Subcellular [ 3H]digoxin distribution after temporary myocardial ischemia in dogs

Abstract

Following a 90-min coronary occlusion and 2 h reperfusion in 11 dogs, total tissue and subcellular distributions of [ 3H]digoxin in non-ischemic and various ischemictissues were measured. In the non-ischemic tissue, [ 3H]digoxin in the crude homogenate, sediments obtained from 1000 × g, 10 000 × g and 100 000 × g centrifugations, and final supernatant fraction were 0.70 ± 0.05, 0.64 ± 0.04, 3.87 ± 0.34 and 0.19 ± 0.02 ng/mg protein, respectively. As in studies with total tissue [ 3H]digoxin uptake, a reciprocal correlation was observed in reduction of digoxin binding in the crude homogenates and the 1 000 × g sediments with increasing severity of ischemic injury estimated from the loss of nitro-blue-tetrazolium (NBT) stain. A 20% and 80% loss of NBT stain was associated with a 13.3% and 63.5% decrease in digoxin binding, respectively. In contrast, digoxin binding in the 10 000 × g sediments increased progressively with the severity of ischemia. No significant change was observed in the final supernatant fraction.
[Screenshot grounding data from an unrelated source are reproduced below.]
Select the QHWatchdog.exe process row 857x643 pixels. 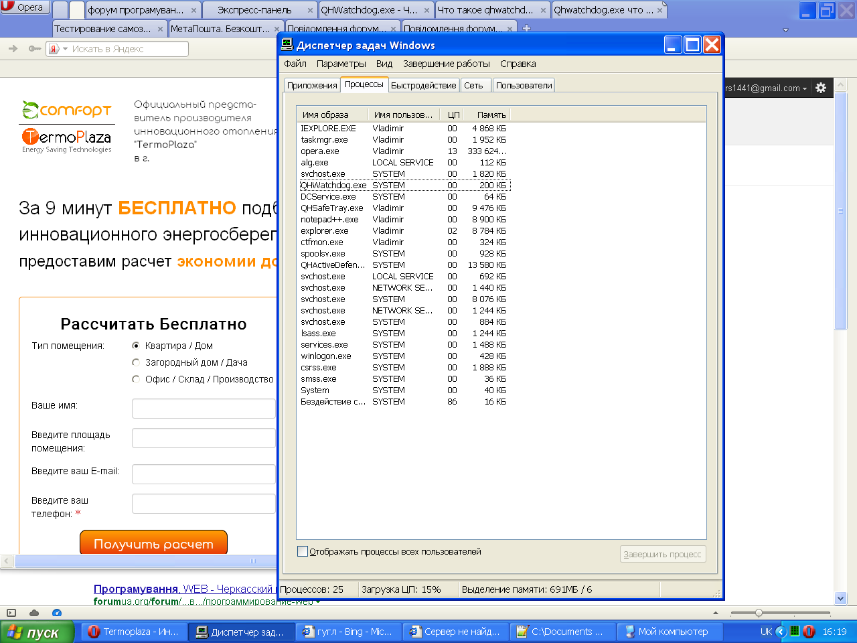click(333, 186)
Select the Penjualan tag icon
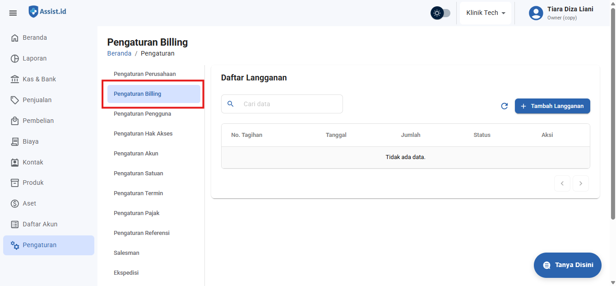Viewport: 616px width, 286px height. (15, 100)
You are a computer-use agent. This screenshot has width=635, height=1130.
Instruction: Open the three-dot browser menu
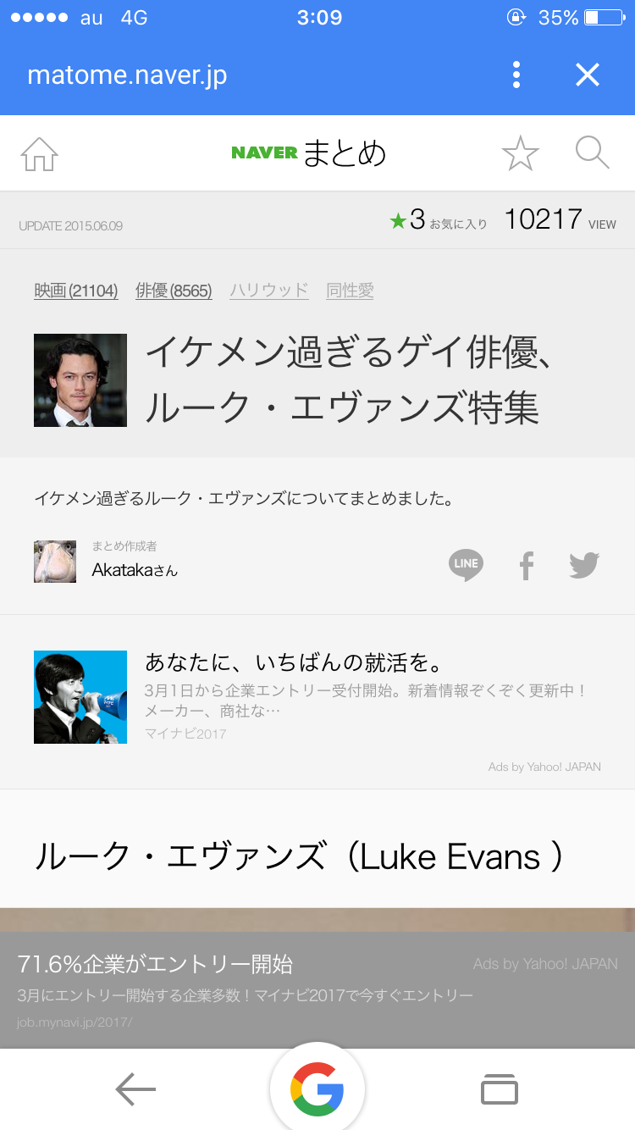click(x=516, y=75)
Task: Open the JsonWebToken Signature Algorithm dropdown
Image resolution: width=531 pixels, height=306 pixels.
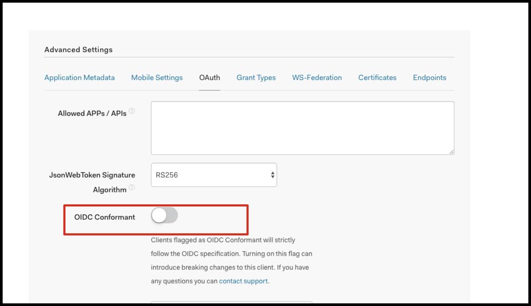Action: click(213, 175)
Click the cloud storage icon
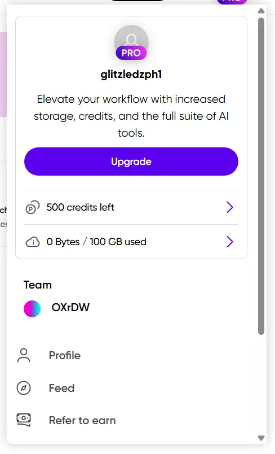The height and width of the screenshot is (454, 275). point(33,242)
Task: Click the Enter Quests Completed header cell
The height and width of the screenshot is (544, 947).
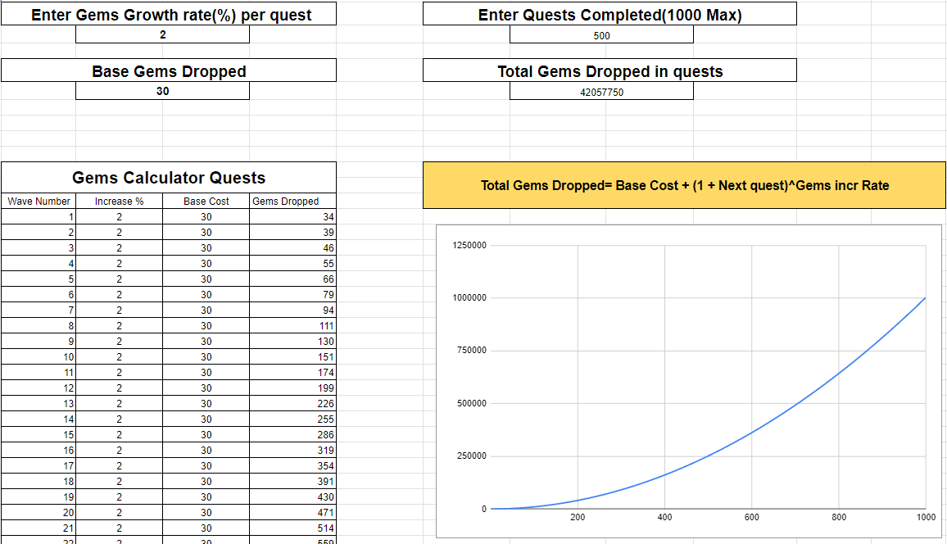Action: 609,13
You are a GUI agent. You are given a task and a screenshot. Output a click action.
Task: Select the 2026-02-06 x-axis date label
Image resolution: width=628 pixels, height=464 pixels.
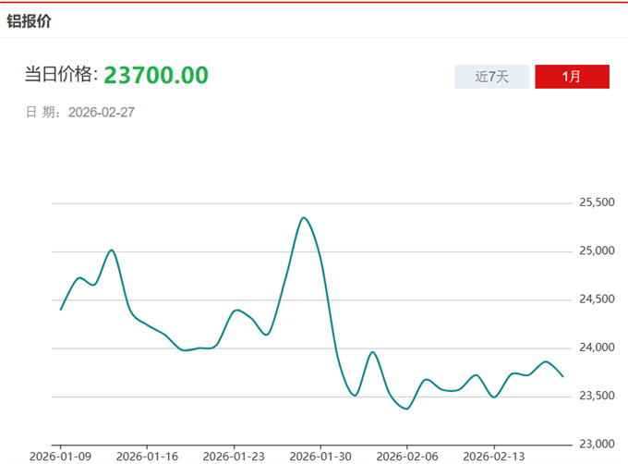click(406, 457)
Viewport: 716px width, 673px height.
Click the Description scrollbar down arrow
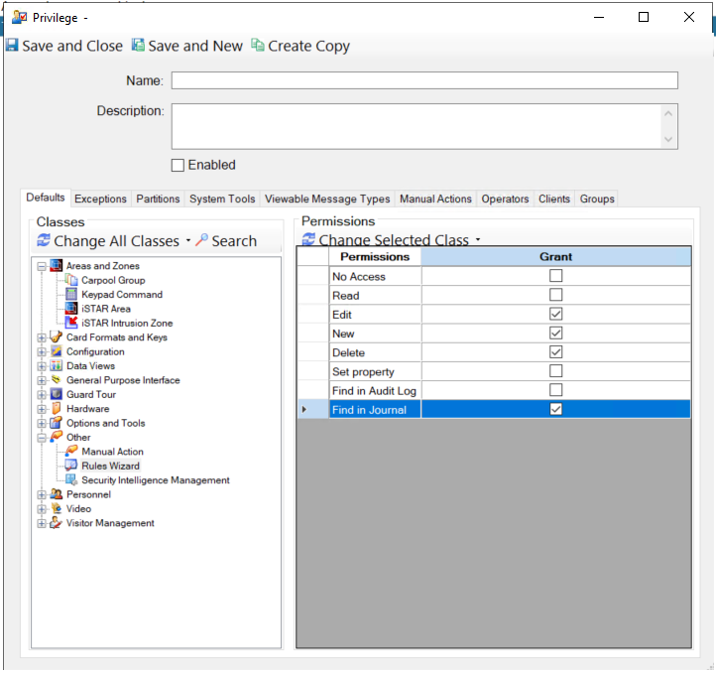click(x=668, y=140)
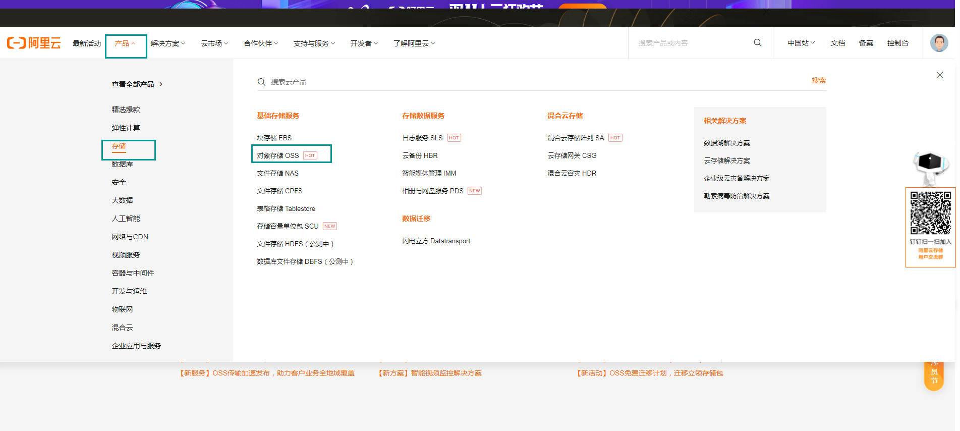This screenshot has height=431, width=960.
Task: Click the orange floating badge at bottom right
Action: click(934, 375)
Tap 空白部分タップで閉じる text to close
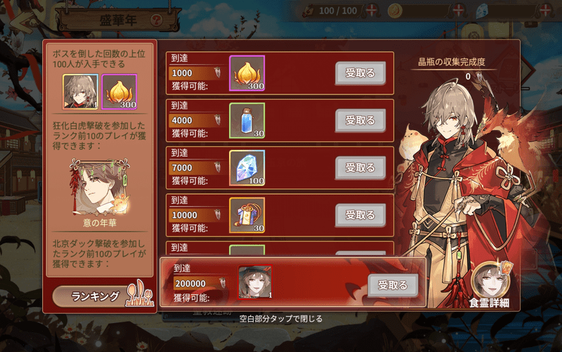Image resolution: width=562 pixels, height=352 pixels. pyautogui.click(x=280, y=319)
Digoxin binding in the 100 000 × g sediments, which generally represent specific binding and which are associated with the pharmacologic effect, was not altered in tissues with a loss of NBT stain up to 50%. In fact, a loss of 80% NBT was associated with only a 33.9% decrease in digoxin binding. Thus, it appears that measurement of total tissue digoxin uptake does not provide an accurate measure of the effects of acute ischemia on specific digoxin binding. The ability of the peri- and moderately ischemic tissues (with less than 50% loss of NBT stain) to specifically bind digitalis was not altered after temporary myocardial ischemia.